[EXTRACT PROVIDED]
--*--

Using private buildings in town as their canvas, the artists -- with the help of community volunteers -- will paint nine murals that honor High Springs’ history.

Bob Watson, a High Springs resident since 2006, said he hopes this event will bring more people interested in history to the area.

“There’s more to High Springs than the springs,” said Watson, a railroad enthusiast known as "Railroad Bob."

Douglas Hancock, the festival’s project coordinator and local member of the Walldogs, said the Heart of High Springs tried hard to involve everybody in the process. He said the organization invited community members to vote online or in person for their top mural subjects.

"The top mural subjects were the ones that are being painted on the walls,” said Hancock. “So the community selected what we're painting on the walls.”

Linda Jones, a former city commissioner, and City Commissioner Katherine Weitz said most High Springs residents do not want this.

“They want to maintain our small-town feel. They don't want Gainesville to come into High Springs, and that's what they feel like is happening,” said Jones. “They don't want the nightlife. They don't want drinking to be so pervasive.”

Weitz said the opposing group is not against murals or art, but against the Walldogs coming to town and deciding the content they will put up on the murals without considering what High Springs residents want.

“There is a mural on an old barber shop, the first African American barber shop in High Springs. There's a mural of Mr. (Otto) Duncan on that wall, and it's a beautiful mural. And the person who runs that barber shop now wanted to honor his memory. Those are the kinds of things people up here don't mind.” Weitz said.

Gerald Clum, the High Springs painter behind Otto Duncan’s mural, said the Heart of High Springs contacted him to design a mural that children could paint during the Walldogs festival.

Bill Wagoner, the City Administrator during the Walldogs’ 2012 mural festival in Arcola, Illinois, said having children paint a mural was a good way to involve them in the process and give them a sense of ownership.

City Commissioner Ross Ambrose, a founder and treasurer of the Heart of High Springs, said the organization has raised more than $100,000 from private donors for the event. The money will go toward feeding and providing housing, materials and equipment to the artists and volunteers.

The funds will also cover expenses for public safety and traffic control, trash removal, and marketing for the event. Money will also be set aside from those funds for the maintenance of the nine murals and stipends for the lead artists.

“That stipend in no way equates to what their time is normally billed at, much less the fact that they'll be away from home for a week. And they pay their own travel expenses,” said Ambrose. “We have two people coming from England and Scotland; their stipend is eaten up pretty much an airfare.”

Hancock, the project coordinator, will receive a stipend too. “I’ve been working for four years on this project,” he said. “The stipend doesn’t even come close to paying for your time.”

--*--

[AIM]
Translate this sentence from the High Springs mural article into Spanish: "Bob Watson, a High Springs resident since 2006, said he hopes this event will bring more people interested in history to the area."

[RAW DATA]
--*--

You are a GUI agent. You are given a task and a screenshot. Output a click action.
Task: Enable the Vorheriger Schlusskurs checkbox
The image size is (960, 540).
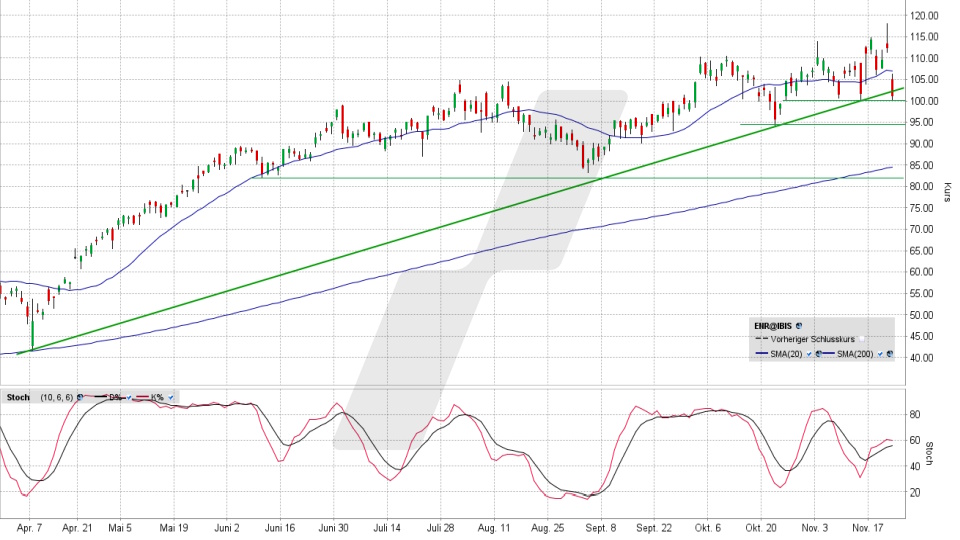pyautogui.click(x=861, y=340)
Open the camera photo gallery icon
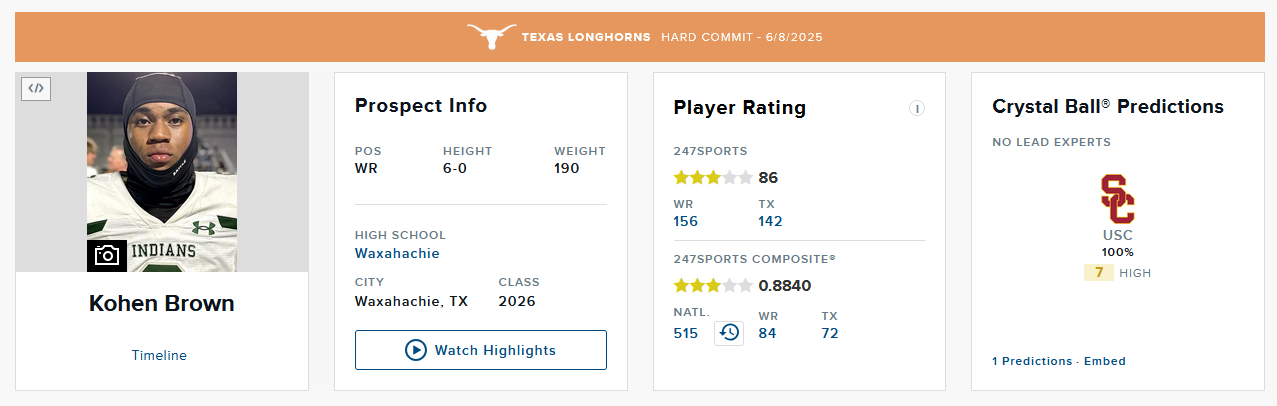The width and height of the screenshot is (1277, 406). click(x=107, y=256)
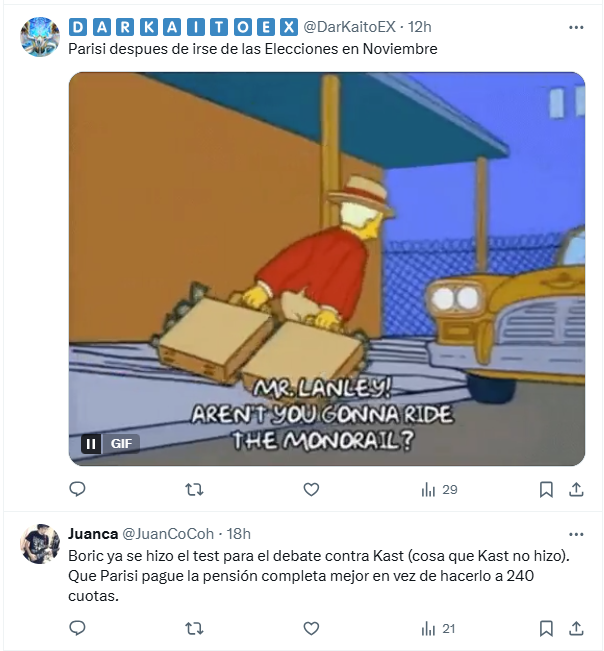Open the Simpsons monorail GIF image
This screenshot has height=651, width=604.
coord(327,269)
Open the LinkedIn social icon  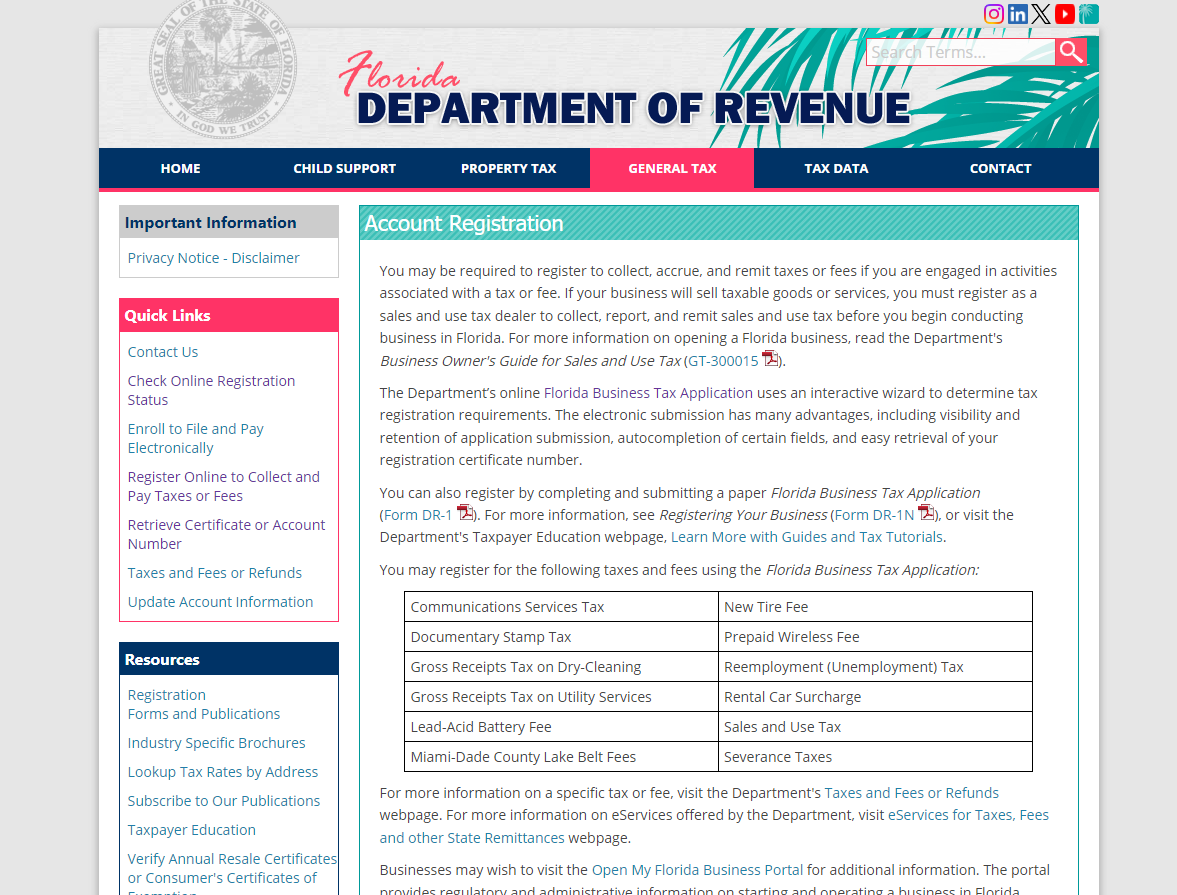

--*--

[SOLUTION FOR THIS EXERCISE]
Bob Watson, residente de High Springs desde 2006, dijo que espera que este evento atraiga a la zona a más personas interesadas en la historia.